● **WORK TO BE COMPLETED**: Beginning with the line that holds "The height and width of the screenshot is (673, 1309)." and ending with the last line below, please copy every line exactly, add nothing, and leave out the pictures.

Top of RECORDS FOR THIS EXERCISE

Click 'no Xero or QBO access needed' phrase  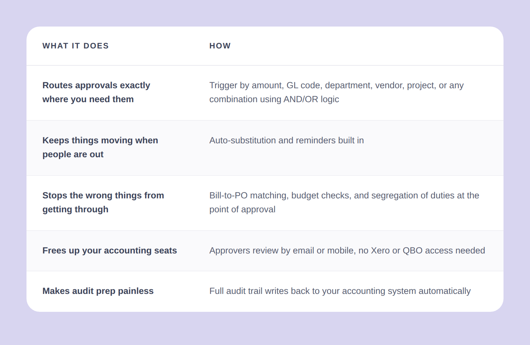[x=422, y=250]
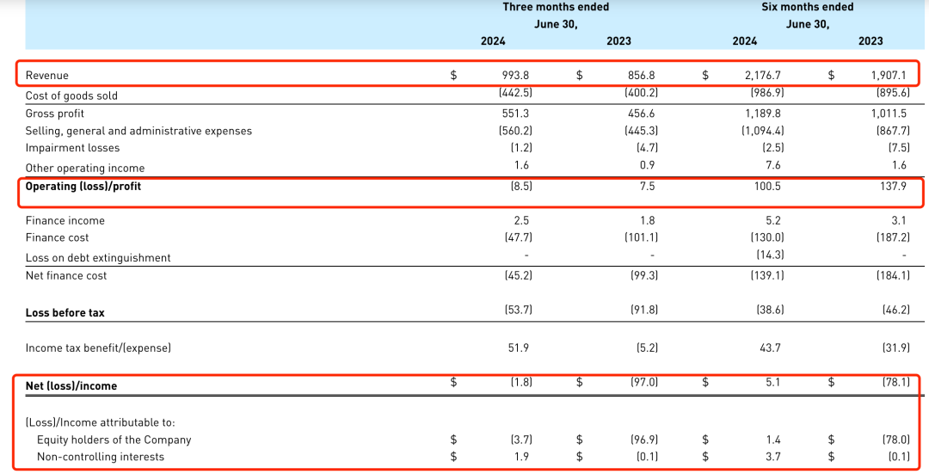The image size is (929, 474).
Task: Click the Loss on debt extinguishment label
Action: [x=98, y=257]
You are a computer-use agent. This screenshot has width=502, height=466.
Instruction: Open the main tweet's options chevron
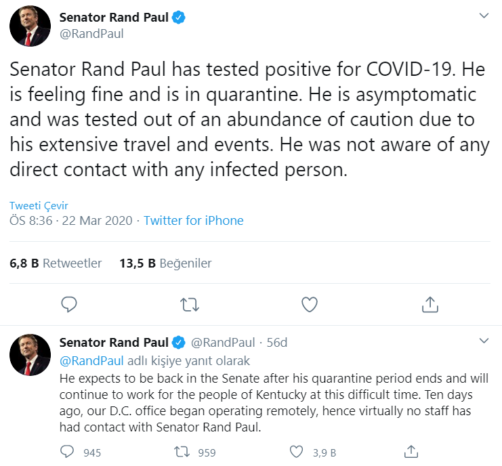(x=484, y=16)
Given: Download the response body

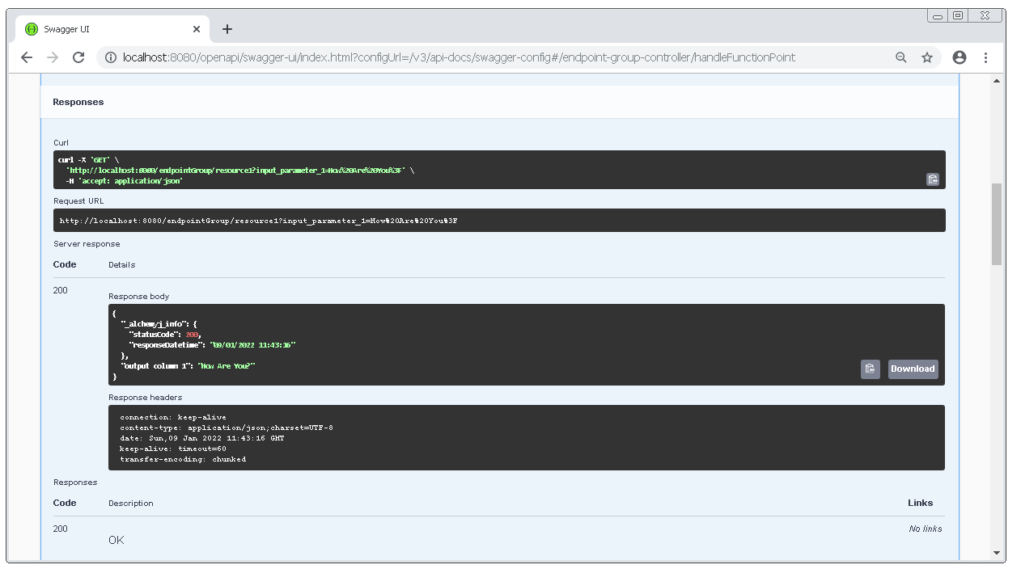Looking at the screenshot, I should click(913, 369).
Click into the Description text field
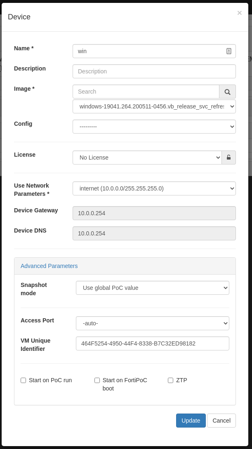 (x=154, y=71)
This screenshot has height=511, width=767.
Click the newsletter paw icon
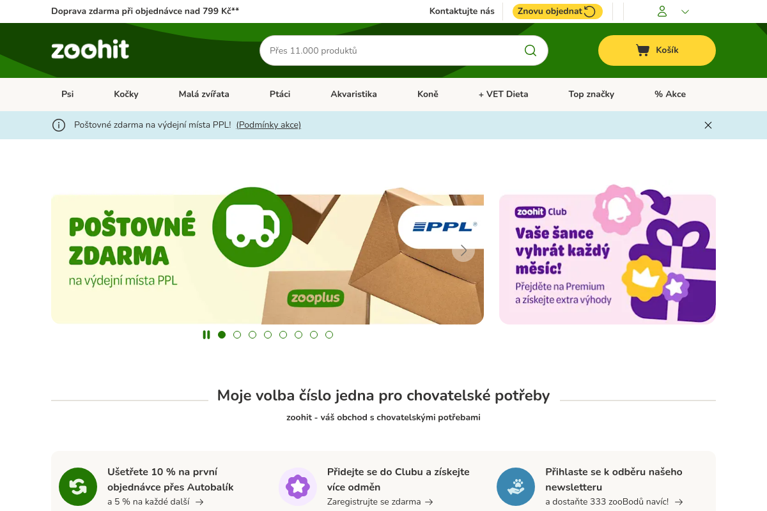[x=516, y=487]
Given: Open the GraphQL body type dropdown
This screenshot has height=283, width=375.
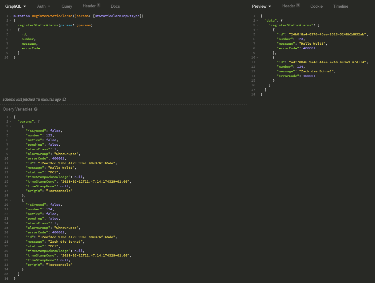Looking at the screenshot, I should click(x=16, y=6).
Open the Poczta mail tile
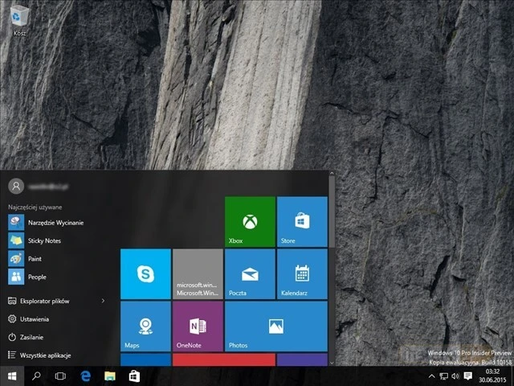The height and width of the screenshot is (386, 514). point(250,273)
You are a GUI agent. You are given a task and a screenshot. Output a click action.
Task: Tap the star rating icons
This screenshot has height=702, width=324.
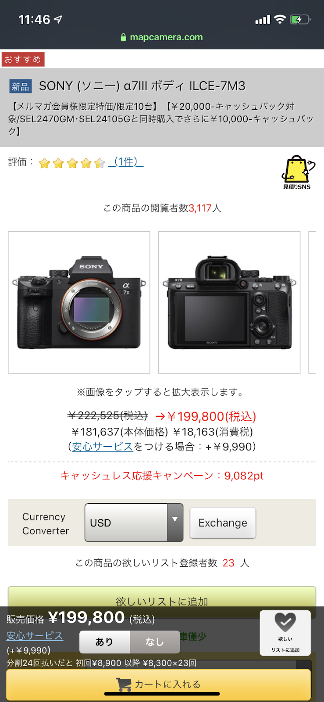72,163
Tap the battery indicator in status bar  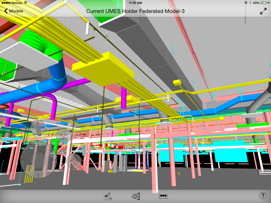click(x=264, y=3)
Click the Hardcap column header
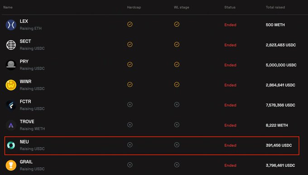The image size is (308, 175). click(134, 7)
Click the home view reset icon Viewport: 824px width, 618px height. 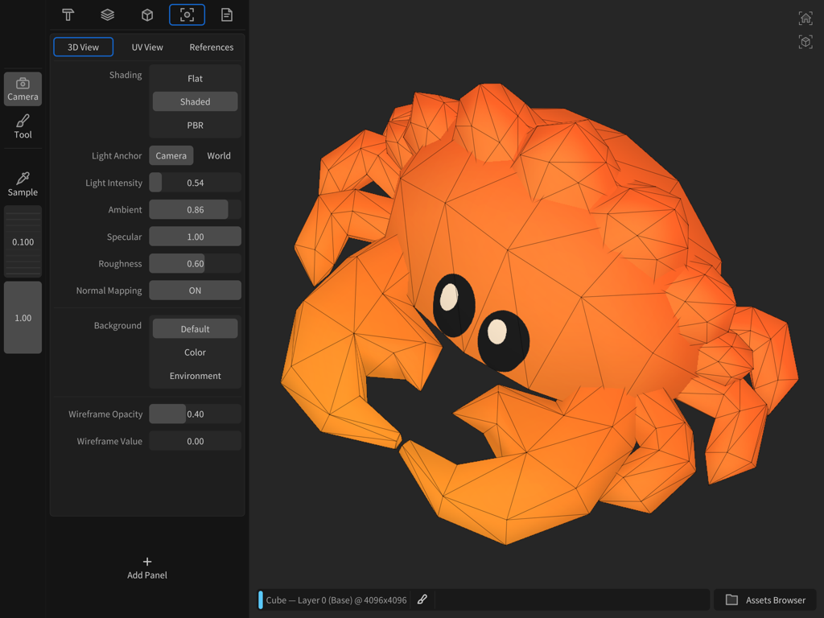(x=805, y=18)
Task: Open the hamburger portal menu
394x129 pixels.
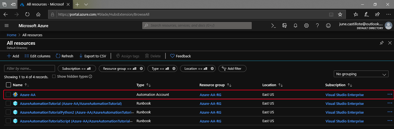Action: coord(7,26)
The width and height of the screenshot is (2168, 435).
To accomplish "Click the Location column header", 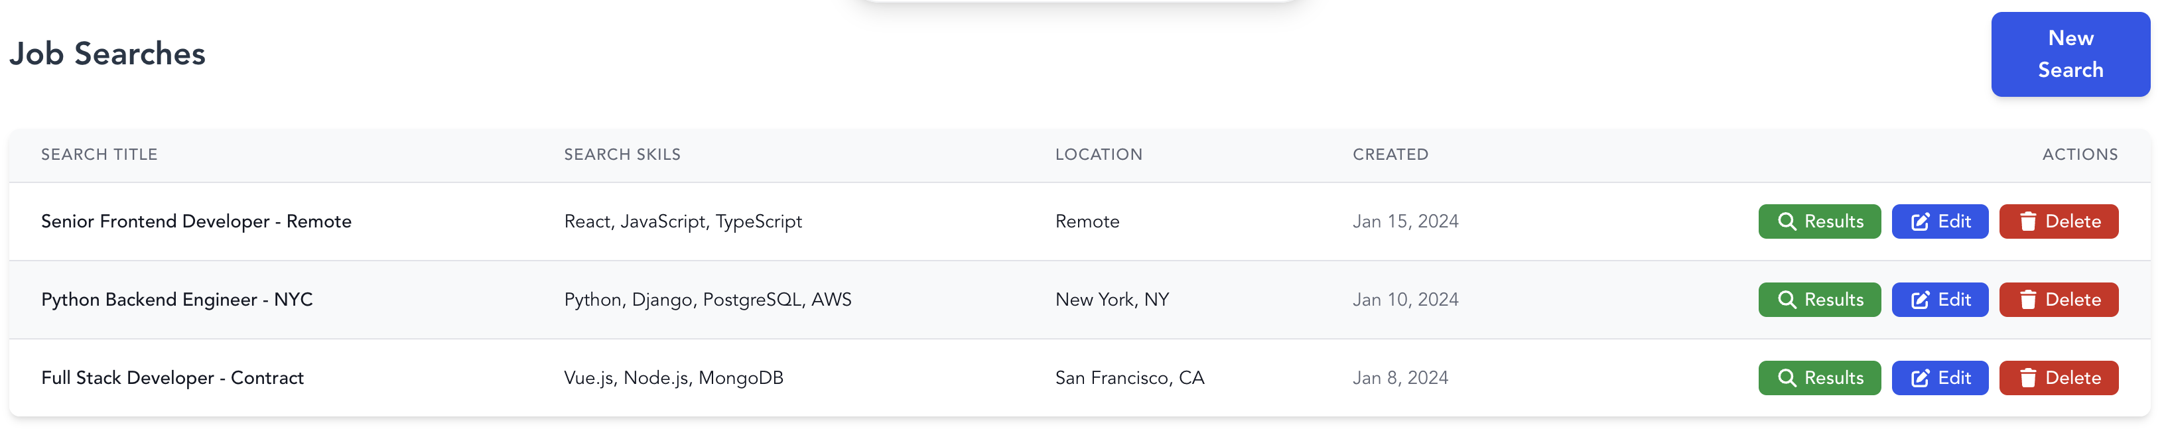I will click(1098, 155).
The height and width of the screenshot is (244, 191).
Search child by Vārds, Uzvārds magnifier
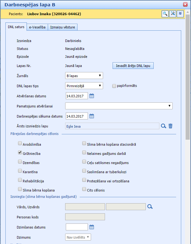pos(150,207)
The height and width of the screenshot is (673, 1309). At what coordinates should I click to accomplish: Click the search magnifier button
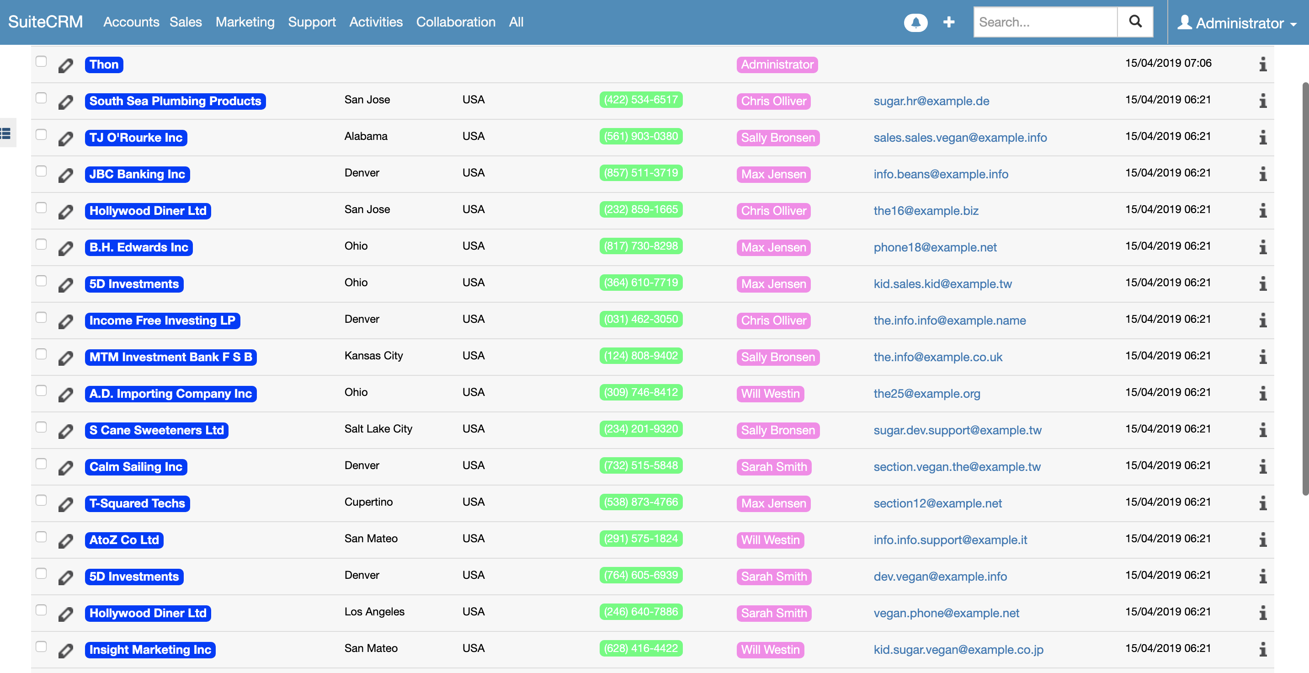tap(1135, 22)
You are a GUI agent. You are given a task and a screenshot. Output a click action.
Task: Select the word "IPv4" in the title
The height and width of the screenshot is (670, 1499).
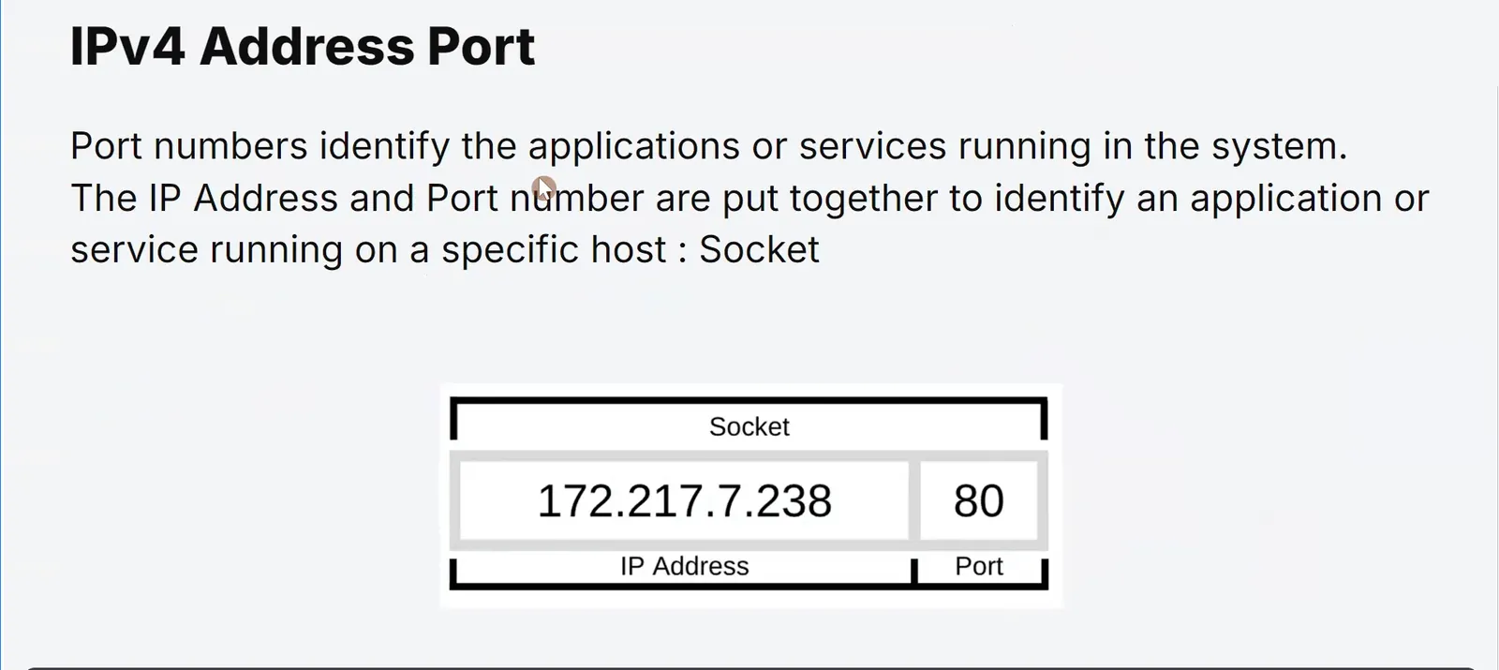coord(127,46)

Bottom of RECORDS FOR THIS EXERCISE

● **WRITTEN SOLUTION**:
The height and width of the screenshot is (673, 1309). At what coordinates should I click to accomplish: Click the search magnifier button
tap(1135, 22)
You are a GUI agent. You are given a task and a screenshot. Output a click action.
Task: Select the word "IPv4" in the title
The height and width of the screenshot is (670, 1499).
coord(127,46)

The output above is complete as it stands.